Dennoch mag sich an den Märkten nicht die richtige Begeisterung durchsetzen. Grund ist, dass mal wieder eine neue Henne durchs Dorf gejagt wird: Eben noch hieß es, die Eurozone breche auseinander, nun wird für die USA ein Triple-D befürchtet: Double-Dip & Deflation. Die ersten beiden "Ds" wurden durch abermals unerwartet fallende Konjunkturindikatoren befüttert (Philly Fed und NY Empire Index), das dritte "D" durch einen deutlichen Rückgang der Produzentenpreise.
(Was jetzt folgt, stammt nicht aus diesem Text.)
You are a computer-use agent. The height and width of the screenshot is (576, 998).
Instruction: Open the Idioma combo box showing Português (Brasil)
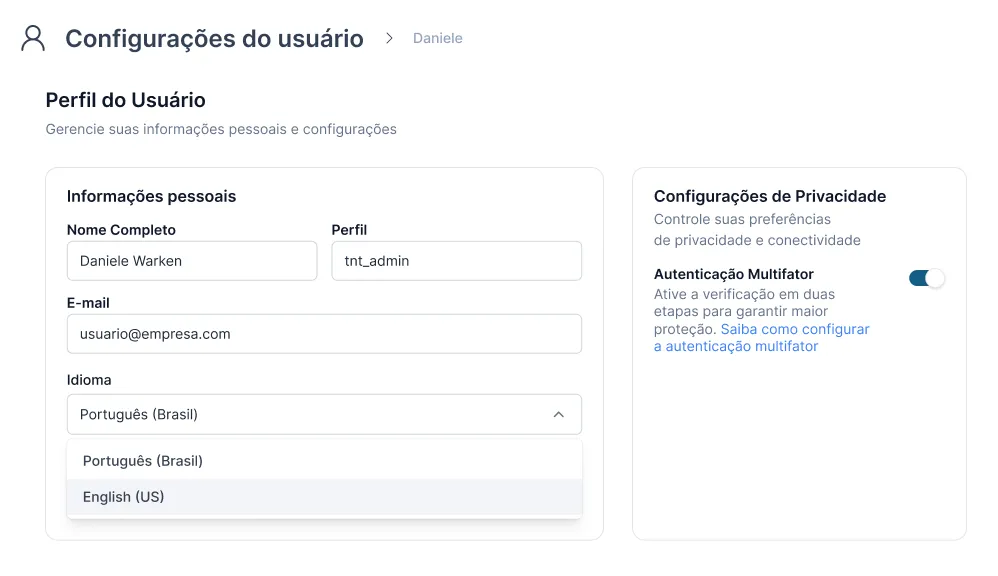324,414
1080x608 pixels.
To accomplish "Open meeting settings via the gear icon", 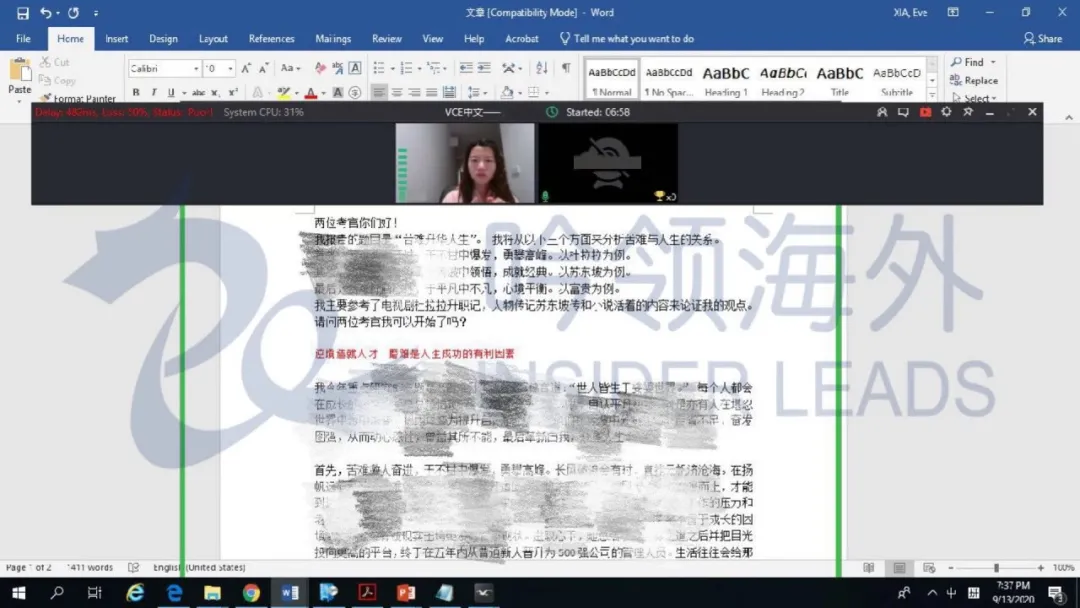I will click(x=947, y=112).
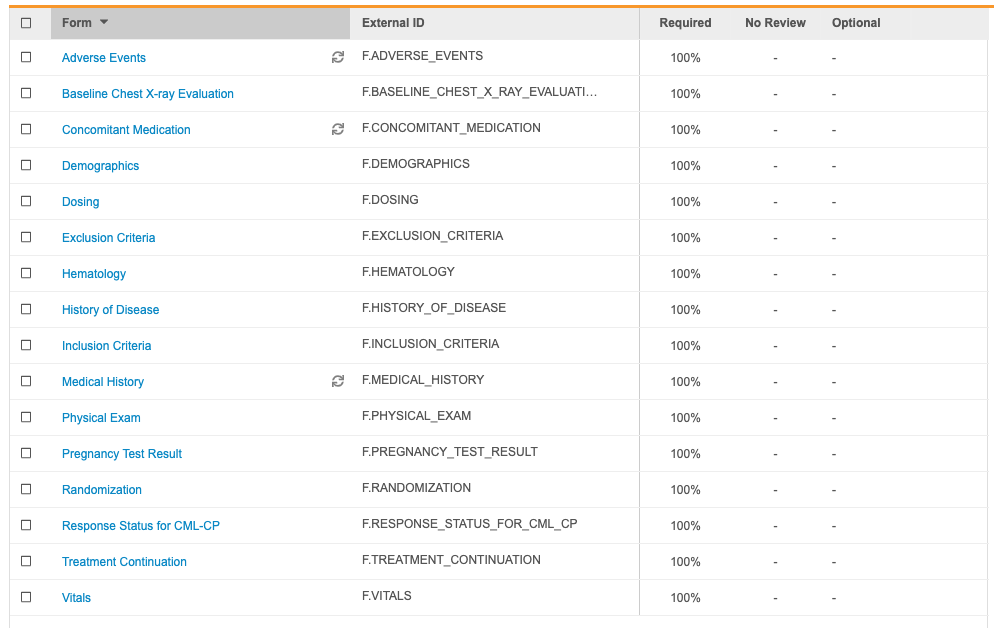Click the sync icon next to Concomitant Medication
The image size is (994, 628).
tap(338, 130)
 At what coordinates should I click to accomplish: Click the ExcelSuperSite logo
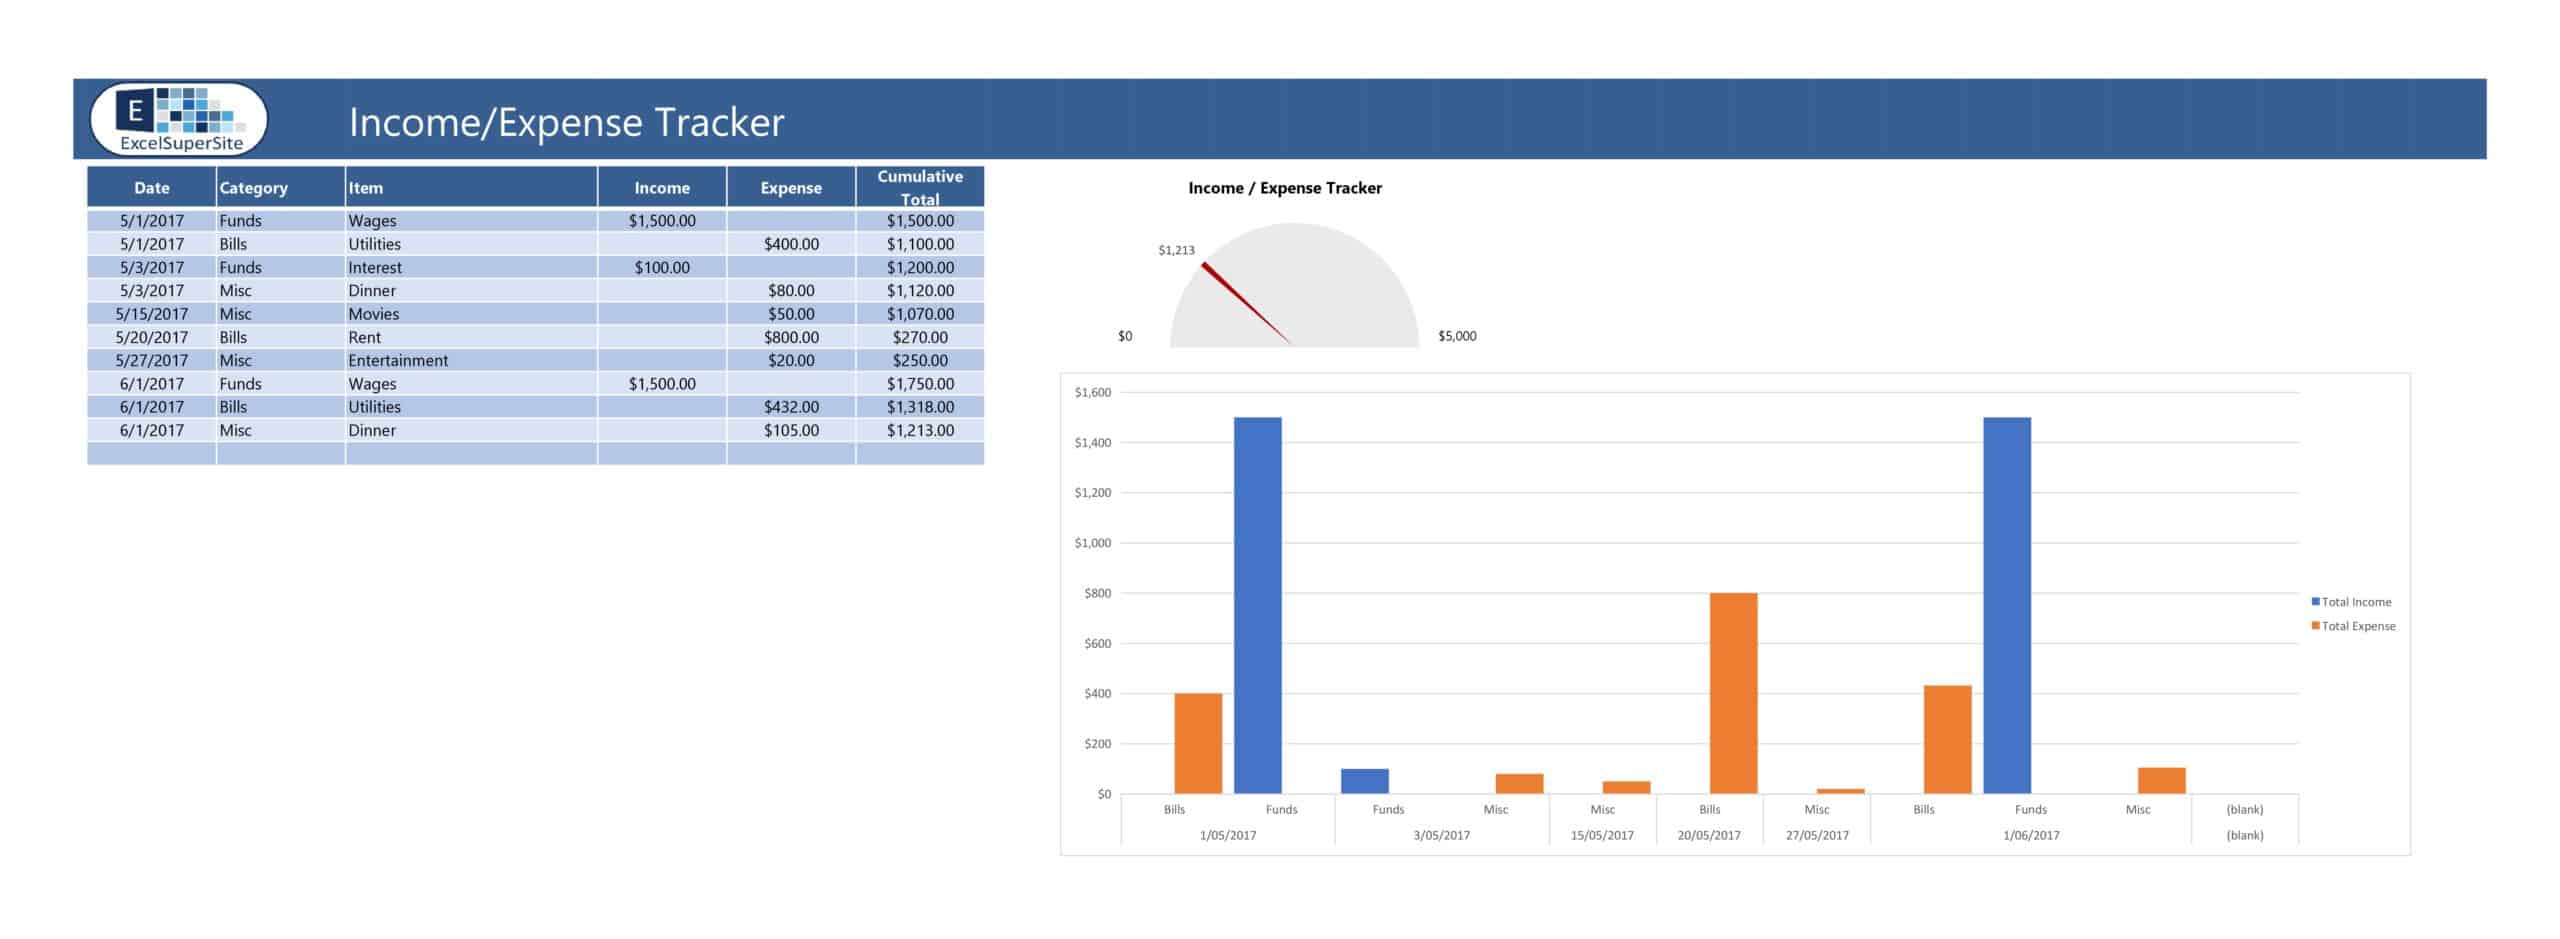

In Kombination mit den als "dovish" empfundenen FOMC-Minutes vom Mittwoch liefern die Daten den Anlegern drei Rückschlüsse: Erstens, Leitzinsanhebungen der Fed sind in weite Ferne gerutscht (aktuell sieht der Markt einen solchen Schritt nicht vor Mitte 2011). Zweitens, die Fed hat wenig Eile, ihre Ausstiegsstrategie (Abzug überschüssiger Liquidität) umzusetzen. Und drittens, sogar die Wiederaufnahme von Maßnahmen umschrieben mit dem Begriff "Quantitative Easing" erscheint nicht mehr ausgeschlossen.
 
Gute Quartalsergebnisse und die Verlagerung des Krisenherdes von Europa in die USA führt dazu, dass die Anleger an den Märkten einen wahren Eiertanz veranstalten: Die US Treasury-Renditen fallen deutlich, während die Aktienmärkte sich behaupten können. Der US Dollar, eben noch das Ei des Kolumbus bei der Suche nach der besten Anlagewährung, wird derzeit gesucht wie Heizstrahler im Englischen Garten. EUR-USD ist mittlerweile bis auf über 1,29 gekrabbelt, und man fragt sich, wann die ersten Beschwerden über eine "zu feste Währung" laut werden. An Daten bekommen wir heute die US Inflationszahlen – normalerweise ein Non-Event, heute vor dem Hintergrund der aufkeimenden Deflationsdiskussion jedoch ein echtes Schlaglicht. An den Aktienmärkten werden die Quartalszahlen von Bank of America, Citigroup und General Electric (alle vorbörslich) mit Spannung erwartet. Was immer zuerst da war, lieber Enkel: Die Bankenkrise war vor der Staatsschuldenkrise wieder vorbei…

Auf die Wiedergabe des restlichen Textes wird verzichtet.